Senate minority leader Mitch McConnell, a Kentucky Republican, said on the Senate floor that the Obama administration should work to ensure there is no repeat of the "absolutely appalling" bonuses.
"The American taxpayer needs to have complete certainty that their tax money is not going to be spent in this way ever again," he said.
WEARY TAXPAYERS
Americans have already grown weary of government bailouts to companies that they believed squandered their investments on questionable loans, shredded their retirement accounts and helped toss the U.S. economy into recession.
Obama said he had asked Treasury Secretary Timothy Geithner to use the federal government's leverage with AIG and pursue "every legal avenue to block these bonuses and make the American taxpayers afloat."
Geithner had complained to AIG Chairman Edward Liddy about the bonus structure.
Liddy said in a letter to Geithner that the firm was legally obligated to make already promised 2008 employee-retention payments, the value of which were set early last year before AIG's financial problems became public.
AIG also disclosed that Goldman Sachs Group Inc and a parade of European banks were the major beneficiaries of $93 billion in payments -- more than half of the U.S. taxpayer money spent to rescue the massive insurer.
Populist outrage at Wall Street has been boiling over, with such examples as comedian Jon Stewart's rapier-like interview of CNBC financial guru Jim Cramer, who hosts the cable network's popular "Mad Money" show.

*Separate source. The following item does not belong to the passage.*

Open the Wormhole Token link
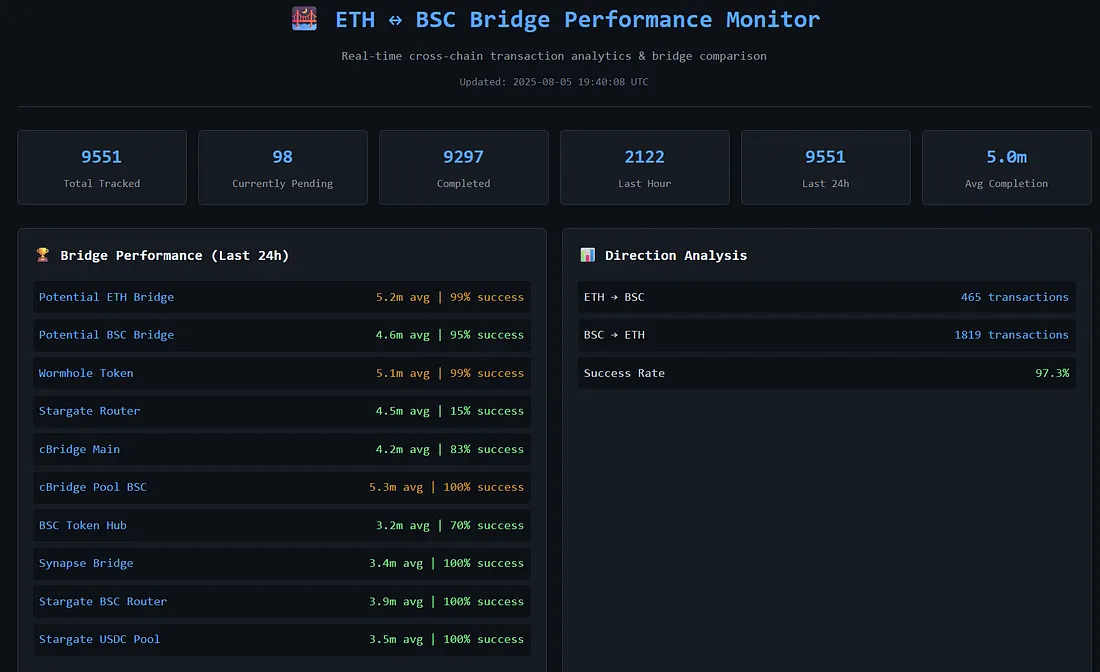The width and height of the screenshot is (1100, 672). (x=86, y=373)
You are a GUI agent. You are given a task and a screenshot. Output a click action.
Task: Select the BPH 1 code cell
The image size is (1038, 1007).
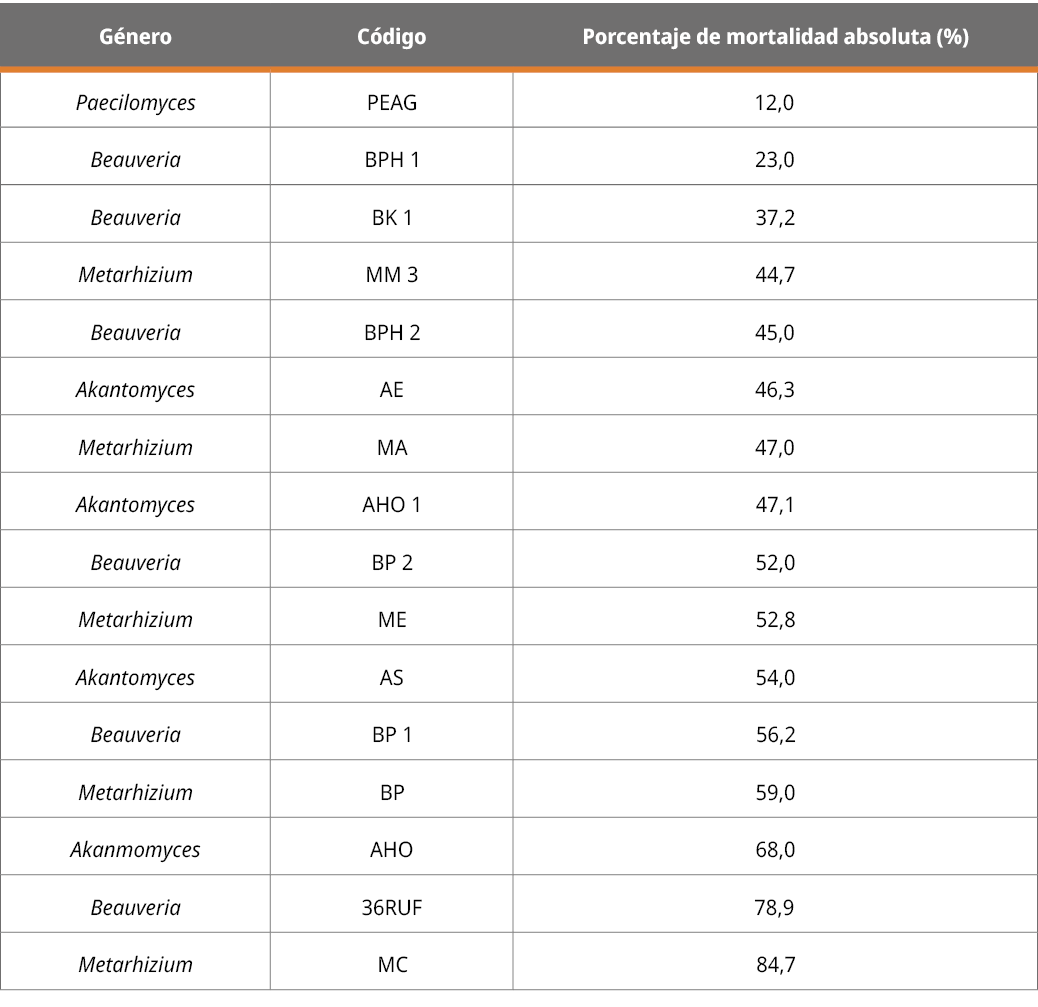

Comments to a blog item on Reuters Front Row blog (http://blogs.reuters.com/frontrow/) were illustrative of the anger.
"Boycott AIG. Boycott any company receiving bailout funds and paying bonuses. Bonuses are extra pay, rewards, typically given for excellent, above average, performance. These companies should have to demonstrate, publicly, the validity of each bonus awarded," wrote one commenter.
A writer who identified herself as an AIG employee expressed shame.
"While management and execs get bonuses they rip on us about how we should be acting to save the company money. Our management team is abrasive and negative and according to them we do everything wrong," this person wrote.